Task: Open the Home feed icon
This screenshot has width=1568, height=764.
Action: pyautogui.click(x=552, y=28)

==

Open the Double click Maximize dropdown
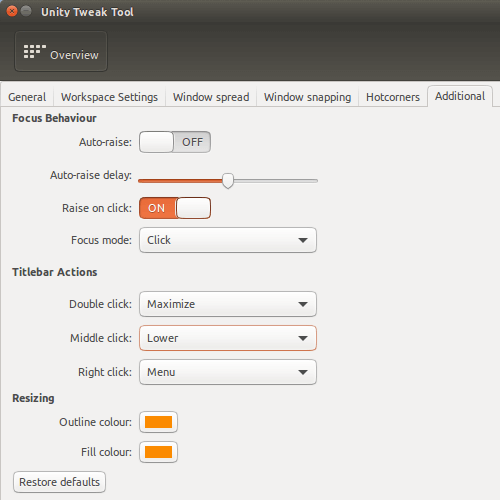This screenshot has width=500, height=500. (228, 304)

**TO BE DONE:**
Reproduce the records from the line containing "Task: Open the Home feed icon" through the line containing "Action: pyautogui.click(x=552, y=28)", inclusive.

**ANSWER IN FULL:**
Task: Open the Home feed icon
This screenshot has width=1568, height=764.
Action: pyautogui.click(x=552, y=28)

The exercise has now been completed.